Was das für seine Startelf-Perspektiven in der Nationalelf bedeutet, ist noch nicht abzusehen. Einerseits ist Götze gegen die Färöer natürlich nur in die Anfangsformation gerutscht, weil Bastian Schweinsteiger nicht dabei war und Toni Kroos verletzt ausfiel. Andererseits hätte Löw im zentralen Mittelfeld auch (die von ihm hoch geschätzten) Lars Bender oder Ilkay Gündogan aufstellen können. Dass er sich für Götze entschied, hatte pädagogische Gründe ("Spielpraxis gegen so einen Gegner tut ihm gut"), war aber auch der Taktik geschuldet.

Gegen einen erwartet defensiven Gegner wie die Färöer spielte Deutschland mit einem fluiden Mischsystem. Und dafür war Götze die Idealbesetzung. Er war gewissermaßen das Relais, das zwischen den Mischformen hin- und herschaltete. Vom 4-2-3-1 zum 4-1-4-1 bis hin zu einer Art 4-1-3-2 und wieder zurück. Er war ein Mann auf drei Ebenen. Mal spielte er neben Khedira, mal neben dem Doppeltorschützen Özil, mal neben Klose. Diese Flexibilität brachte das widerspenstige Abwehrbollwerk der Gäste zum Einstürzen.

Fast wäre man geneigt, zu sagen, Götze habe für sich eine neue Position entdeckt, hätte er sich nicht schon einmal beim DFB als Zwischenspieler betätigt. Kurz vor der EM war das, beim missratenen Testspiel gegen die angriffslustige Schweiz. Deutschland verlor 3:5, nicht zuletzt deshalb, weil oft Löcher waren, wo eigentlich ein Zwischenspieler hätte sein sollen. Es wäre deshalb keine Überraschung, wenn Götze am Dienstag in Wien wieder auf der Bank säße. Gegen die angriffslustigen Österreicher wird Löw seine 7, 9 bis 8,5 wohl wieder zu Gunsten einer klassischen Doppelsechs opfern. Dafür bietet sich an der Seite von Sami Khedira der anscheinend genesene Kroos an, zumal der ebenfalls Zwischenspieler-Mentalität auf den Platz brächte.
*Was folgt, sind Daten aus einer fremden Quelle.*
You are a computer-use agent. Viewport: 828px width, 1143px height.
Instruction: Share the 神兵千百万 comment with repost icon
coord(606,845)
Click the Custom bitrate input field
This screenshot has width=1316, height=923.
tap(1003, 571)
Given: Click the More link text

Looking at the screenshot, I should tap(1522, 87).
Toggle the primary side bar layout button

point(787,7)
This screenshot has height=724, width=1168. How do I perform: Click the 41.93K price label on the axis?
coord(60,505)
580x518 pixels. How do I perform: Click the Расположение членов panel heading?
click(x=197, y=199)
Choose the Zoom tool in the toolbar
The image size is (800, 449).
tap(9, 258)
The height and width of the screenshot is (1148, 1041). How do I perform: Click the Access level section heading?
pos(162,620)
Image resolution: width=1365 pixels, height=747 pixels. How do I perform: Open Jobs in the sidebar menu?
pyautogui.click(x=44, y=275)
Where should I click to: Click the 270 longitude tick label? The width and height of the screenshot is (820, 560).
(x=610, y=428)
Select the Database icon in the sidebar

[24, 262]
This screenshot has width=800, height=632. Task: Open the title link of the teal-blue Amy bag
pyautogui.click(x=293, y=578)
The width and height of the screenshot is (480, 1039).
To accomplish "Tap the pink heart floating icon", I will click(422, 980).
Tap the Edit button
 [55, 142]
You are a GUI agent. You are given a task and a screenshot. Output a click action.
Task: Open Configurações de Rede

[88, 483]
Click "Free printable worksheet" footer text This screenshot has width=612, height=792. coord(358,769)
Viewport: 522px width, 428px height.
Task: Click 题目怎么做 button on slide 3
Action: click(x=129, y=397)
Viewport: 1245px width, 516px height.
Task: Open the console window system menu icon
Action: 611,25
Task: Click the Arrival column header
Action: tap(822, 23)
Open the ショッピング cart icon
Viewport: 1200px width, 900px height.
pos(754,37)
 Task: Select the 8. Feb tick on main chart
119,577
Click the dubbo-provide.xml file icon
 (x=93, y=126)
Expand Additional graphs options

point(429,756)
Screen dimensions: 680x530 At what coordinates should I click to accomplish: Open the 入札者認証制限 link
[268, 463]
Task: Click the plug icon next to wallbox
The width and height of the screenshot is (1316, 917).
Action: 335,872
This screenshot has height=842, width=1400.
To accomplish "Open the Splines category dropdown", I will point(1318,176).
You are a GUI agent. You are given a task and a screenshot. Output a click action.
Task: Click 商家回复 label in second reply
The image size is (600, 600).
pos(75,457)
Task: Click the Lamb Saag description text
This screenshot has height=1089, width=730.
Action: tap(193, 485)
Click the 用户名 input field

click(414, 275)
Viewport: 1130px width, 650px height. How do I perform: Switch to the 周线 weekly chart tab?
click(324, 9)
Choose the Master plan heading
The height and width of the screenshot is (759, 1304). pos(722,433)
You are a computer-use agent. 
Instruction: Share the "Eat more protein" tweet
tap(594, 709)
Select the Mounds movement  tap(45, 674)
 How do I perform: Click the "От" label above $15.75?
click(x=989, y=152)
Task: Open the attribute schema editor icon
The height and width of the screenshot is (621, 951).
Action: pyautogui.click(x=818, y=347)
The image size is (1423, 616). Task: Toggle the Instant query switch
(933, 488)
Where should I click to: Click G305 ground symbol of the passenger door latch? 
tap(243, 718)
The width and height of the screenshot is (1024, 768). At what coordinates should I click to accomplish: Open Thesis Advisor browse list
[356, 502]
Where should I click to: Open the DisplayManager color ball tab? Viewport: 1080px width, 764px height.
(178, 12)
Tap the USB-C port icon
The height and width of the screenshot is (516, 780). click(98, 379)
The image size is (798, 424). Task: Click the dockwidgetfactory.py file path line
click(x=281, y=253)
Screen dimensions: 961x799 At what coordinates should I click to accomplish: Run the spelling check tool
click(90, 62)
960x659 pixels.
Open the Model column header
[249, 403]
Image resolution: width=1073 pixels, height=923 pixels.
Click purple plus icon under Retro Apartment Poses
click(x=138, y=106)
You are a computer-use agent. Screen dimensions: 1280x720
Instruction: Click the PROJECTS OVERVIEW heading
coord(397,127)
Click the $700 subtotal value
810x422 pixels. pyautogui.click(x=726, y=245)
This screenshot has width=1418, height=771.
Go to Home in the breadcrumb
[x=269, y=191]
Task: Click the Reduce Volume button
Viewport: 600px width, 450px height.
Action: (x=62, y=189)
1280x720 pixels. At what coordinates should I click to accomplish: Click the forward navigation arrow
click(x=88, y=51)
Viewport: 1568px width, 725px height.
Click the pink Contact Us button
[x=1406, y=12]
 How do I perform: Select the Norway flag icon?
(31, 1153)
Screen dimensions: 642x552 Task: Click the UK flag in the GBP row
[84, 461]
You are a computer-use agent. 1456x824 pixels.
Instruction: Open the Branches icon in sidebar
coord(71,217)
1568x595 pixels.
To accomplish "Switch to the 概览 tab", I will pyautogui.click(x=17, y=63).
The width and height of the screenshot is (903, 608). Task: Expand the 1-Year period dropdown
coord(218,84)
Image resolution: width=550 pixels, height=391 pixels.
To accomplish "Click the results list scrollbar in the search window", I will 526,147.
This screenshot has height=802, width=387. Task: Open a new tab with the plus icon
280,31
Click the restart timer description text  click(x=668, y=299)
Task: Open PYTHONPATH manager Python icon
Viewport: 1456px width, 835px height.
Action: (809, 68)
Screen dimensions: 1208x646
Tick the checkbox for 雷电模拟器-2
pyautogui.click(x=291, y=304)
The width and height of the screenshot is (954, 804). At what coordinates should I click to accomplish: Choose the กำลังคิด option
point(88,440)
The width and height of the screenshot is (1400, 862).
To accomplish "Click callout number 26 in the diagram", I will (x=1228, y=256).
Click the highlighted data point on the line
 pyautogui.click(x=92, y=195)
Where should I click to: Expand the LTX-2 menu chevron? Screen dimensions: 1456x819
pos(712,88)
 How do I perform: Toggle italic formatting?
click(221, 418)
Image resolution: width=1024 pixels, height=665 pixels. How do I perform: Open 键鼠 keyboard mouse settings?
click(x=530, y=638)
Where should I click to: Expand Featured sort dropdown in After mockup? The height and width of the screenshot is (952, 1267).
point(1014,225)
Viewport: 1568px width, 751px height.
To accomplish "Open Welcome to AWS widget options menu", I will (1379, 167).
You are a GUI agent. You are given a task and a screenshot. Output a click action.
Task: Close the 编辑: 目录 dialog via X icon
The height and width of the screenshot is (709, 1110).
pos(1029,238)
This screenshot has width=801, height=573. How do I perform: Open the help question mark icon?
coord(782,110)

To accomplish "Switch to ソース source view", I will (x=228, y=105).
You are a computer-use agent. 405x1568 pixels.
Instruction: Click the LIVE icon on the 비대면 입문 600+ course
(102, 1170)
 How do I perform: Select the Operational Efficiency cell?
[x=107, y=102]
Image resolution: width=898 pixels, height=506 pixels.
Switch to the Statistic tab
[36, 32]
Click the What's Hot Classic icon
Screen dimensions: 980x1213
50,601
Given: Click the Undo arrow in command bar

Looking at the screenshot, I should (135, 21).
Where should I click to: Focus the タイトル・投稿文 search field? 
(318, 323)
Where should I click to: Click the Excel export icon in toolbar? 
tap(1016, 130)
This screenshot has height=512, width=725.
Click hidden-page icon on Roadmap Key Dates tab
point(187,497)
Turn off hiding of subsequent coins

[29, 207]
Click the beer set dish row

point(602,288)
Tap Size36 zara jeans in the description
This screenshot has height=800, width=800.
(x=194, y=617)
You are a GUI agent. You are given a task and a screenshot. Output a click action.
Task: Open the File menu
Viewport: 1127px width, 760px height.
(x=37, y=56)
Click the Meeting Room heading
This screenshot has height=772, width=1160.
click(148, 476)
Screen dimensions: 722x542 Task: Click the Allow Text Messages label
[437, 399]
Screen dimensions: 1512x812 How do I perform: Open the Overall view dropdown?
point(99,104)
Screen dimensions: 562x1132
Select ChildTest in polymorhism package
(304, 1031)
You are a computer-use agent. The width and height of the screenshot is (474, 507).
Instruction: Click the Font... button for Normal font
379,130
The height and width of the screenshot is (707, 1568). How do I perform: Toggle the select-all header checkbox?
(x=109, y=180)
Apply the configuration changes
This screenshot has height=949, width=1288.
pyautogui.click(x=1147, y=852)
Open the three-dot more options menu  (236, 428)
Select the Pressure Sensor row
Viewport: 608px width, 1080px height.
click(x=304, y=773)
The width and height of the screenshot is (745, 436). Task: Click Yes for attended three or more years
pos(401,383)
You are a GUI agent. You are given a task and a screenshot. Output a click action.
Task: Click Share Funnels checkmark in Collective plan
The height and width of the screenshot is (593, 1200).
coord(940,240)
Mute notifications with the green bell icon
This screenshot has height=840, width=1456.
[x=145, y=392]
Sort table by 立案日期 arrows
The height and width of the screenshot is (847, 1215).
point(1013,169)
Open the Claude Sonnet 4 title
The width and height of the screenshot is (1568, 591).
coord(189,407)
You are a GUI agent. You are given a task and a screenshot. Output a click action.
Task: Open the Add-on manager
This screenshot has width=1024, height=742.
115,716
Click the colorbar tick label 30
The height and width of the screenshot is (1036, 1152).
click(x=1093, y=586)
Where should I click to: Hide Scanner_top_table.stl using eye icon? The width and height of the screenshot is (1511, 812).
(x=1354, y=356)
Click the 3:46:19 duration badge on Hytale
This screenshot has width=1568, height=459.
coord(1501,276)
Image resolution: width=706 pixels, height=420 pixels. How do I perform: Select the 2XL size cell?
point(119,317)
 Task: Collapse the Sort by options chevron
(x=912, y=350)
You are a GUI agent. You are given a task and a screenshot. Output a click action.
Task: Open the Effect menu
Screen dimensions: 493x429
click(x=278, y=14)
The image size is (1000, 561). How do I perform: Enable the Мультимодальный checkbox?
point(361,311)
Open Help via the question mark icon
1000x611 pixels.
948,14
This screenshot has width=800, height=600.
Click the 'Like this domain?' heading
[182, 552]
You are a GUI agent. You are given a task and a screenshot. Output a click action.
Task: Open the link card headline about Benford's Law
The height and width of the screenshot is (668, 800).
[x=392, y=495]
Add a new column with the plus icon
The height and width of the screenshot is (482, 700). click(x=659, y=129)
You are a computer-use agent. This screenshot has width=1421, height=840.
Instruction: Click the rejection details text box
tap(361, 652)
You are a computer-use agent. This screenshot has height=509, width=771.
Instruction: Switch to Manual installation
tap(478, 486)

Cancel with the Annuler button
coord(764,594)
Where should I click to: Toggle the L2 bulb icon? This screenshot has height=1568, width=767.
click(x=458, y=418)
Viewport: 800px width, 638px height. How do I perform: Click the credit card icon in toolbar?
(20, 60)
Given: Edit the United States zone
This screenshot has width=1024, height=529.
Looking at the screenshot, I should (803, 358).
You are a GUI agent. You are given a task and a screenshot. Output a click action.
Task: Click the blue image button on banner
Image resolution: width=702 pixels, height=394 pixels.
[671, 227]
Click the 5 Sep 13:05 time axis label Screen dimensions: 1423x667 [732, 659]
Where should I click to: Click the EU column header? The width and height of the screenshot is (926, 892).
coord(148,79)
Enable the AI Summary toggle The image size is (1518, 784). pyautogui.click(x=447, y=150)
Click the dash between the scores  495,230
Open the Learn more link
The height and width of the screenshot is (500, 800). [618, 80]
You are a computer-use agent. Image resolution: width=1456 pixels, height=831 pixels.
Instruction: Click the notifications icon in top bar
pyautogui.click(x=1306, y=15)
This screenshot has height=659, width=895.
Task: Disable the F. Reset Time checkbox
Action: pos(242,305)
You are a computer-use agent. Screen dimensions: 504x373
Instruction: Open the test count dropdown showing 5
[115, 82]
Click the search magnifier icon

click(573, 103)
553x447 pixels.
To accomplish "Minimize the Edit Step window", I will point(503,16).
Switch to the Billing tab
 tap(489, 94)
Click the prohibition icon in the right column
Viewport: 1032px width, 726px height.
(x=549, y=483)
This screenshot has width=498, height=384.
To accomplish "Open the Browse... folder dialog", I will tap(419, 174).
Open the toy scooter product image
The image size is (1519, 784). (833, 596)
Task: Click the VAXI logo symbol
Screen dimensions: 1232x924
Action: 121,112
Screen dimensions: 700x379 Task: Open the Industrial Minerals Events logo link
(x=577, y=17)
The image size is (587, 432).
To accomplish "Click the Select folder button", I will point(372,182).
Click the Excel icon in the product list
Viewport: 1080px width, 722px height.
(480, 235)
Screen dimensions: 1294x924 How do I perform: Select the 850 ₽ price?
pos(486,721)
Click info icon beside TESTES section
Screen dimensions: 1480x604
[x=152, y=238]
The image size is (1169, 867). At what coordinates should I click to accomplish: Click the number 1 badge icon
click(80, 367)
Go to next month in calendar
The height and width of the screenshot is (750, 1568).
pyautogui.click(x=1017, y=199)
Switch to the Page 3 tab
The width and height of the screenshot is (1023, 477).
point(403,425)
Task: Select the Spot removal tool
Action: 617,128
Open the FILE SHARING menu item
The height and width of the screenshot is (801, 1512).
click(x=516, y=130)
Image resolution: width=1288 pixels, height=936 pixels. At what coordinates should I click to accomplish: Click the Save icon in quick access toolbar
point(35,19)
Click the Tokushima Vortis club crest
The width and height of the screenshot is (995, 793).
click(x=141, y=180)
Mario Götze hat trotzdem einen bleibenden Eindruck hinterlassen zum Auftakt der WM-Qualifikation. Er hat gezeigt, dass er bald wieder der junge Alte sein könnte und dass er Löw damit neue taktischen Optionen eröffnet. Und so ganz nebenbei gab er auch noch ein kluges Statement in einer recht unklugen Debatte ab. Götze hat bei der Hymne geschwiegen - und dann aus voller Überzeugung ein schönes Tor für Deutschland erzielt.